LSB standards relate largely to compiled applications. LSB compliant applications do not need to be compiled or debugged by the installer. Thus the installation process becomes as simple as unzipping a compressed file into an empty directory.

The LSB is mainly an organising standard, much of the actual standardisation effort is led by international standards bodies. These include:

  • the ISO which includes the standardisation of several programming languages and country names
  • the IEEE which includes the standardisation of floating point arithmetic and POSIX
  • the IETF which includes the standardisation of the OpenPGP and gzip formats
  • ad-hoc groups standardising issues such as filesystem layout and debugging formats

The most crucial standards are, however, the Application Binary Interface (ABI) standards, which specify in great detail how programs interact with each other. The ABIs allow software to be distributed as compiled binaries rather than source code.

The LSB periodically takes a snapshot of each of these standards and bundles them up by giving them a single LSB version number and building test suites around them. Since following these base standards is generally best-practice, most high-quality software already uses them.

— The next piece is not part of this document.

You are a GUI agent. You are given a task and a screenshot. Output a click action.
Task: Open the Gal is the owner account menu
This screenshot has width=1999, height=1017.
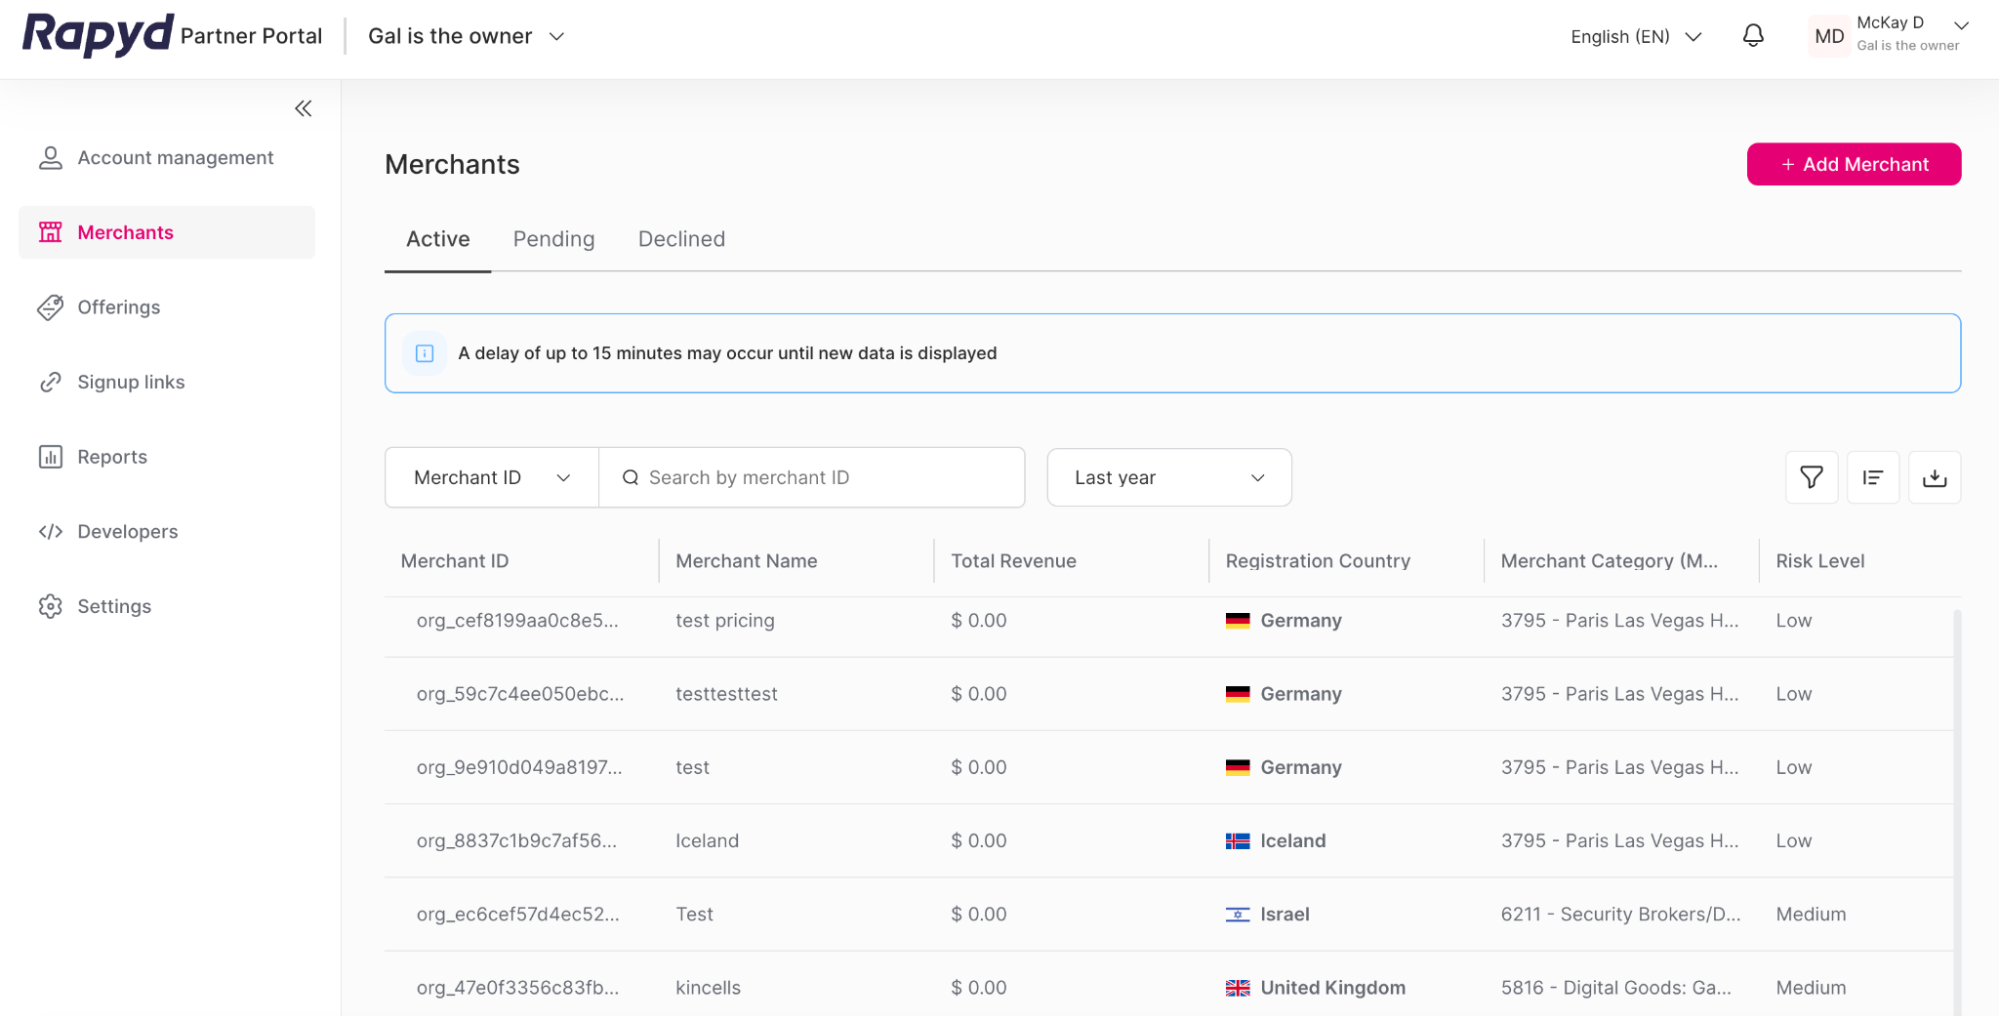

Standardisation is generally thought of as a positive move but it does not come without a downside. Standards, by their very nature, embody assumptions and as Linux becomes more standardised it risks becoming increasingly ossified, harder to change and less flexible in new or unusual situations. This impacts in a number of ways:
Security flaws can be harder to fix
A number of assumptions which are now recognised as security flaws are included in the standards. These include the gets() function in the C standard library and the /tmp/ common temporary directory. Their inclusion in the standards makes these issues much harder to fix than they otherwise would be.
Only stable software is included
LSB emphasizes stability and correctness, so it can take a long time, often a very long time, before new releases and features get included in LSB-oriented systems. The trade-off between stable, reliable software and unstable, highly functional software is a common theme in differentiating Linux distributions.
No distribution-specific features
LSB applications are designed to work on a wide variety of distributions, which usually means that they don’t work as perfectly as they might with any particular distribution. This normally means the applications may not appear in menus, may not be available through the distribution’s normal software distribution channels, and GUI LSB applications may appear with a different look and feel than normal applications.
Innovations must provide backwards compatibility
Innovations in an LSB compliant system need to provide backwards compatibility so as not to break the LSB compatibility. While in some cases compatibility is not an issue, in many cases it is. Compatibility is often provided by compatibility layers, which are wrappers around the new libraries or applications which make them look like and behave like the old libraries or applications.

Despite these tensions, the LSB enjoys strong support, particularly from commercially oriented distributions and companies. Its supporters see the LSB as a way to reduce the effort needed to port proprietary applications to Linux and as a tool for ensuring that applications run on a wide range of Linux systems. Support for the LSB is less strong among open source advocates as it enables the proliferation of closed source software as compiled binaries, rather than encouraging software vendors to release the source code.

However, even these open source advocates acknowledge that formally specifying program behaviour and responsibility brings many advantages. It not only encourages interoperability between applications but also enables many bugs to be clearly assigned to a single application and greatly enhances the capabilities of autonomous testing. Such autonomous testing is widely used in large distributions to ensure changes in one package do not negatively impact any of the thousands of other projects. The more tightly the interfaces between the applications are specified, the greater the range of tests that can be performed and a larger proportion of bugs automatically detected.